Exercise description ▸
Exactly the lines from the line that has "Given: Click the" through the final line below are to be retyped, and the pictures are not.

Source information ▸
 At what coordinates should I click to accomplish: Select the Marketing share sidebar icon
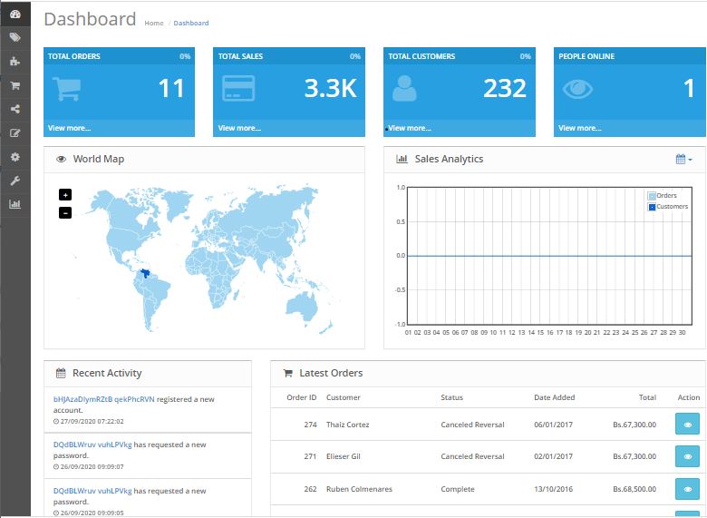tap(15, 109)
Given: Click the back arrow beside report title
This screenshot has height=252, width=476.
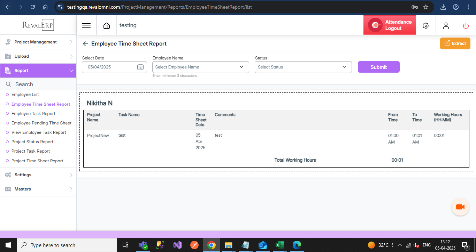Looking at the screenshot, I should pyautogui.click(x=85, y=44).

Solved problem ▸
Given: Click the back arrow beside report title
This screenshot has height=252, width=476.
Looking at the screenshot, I should pyautogui.click(x=85, y=44).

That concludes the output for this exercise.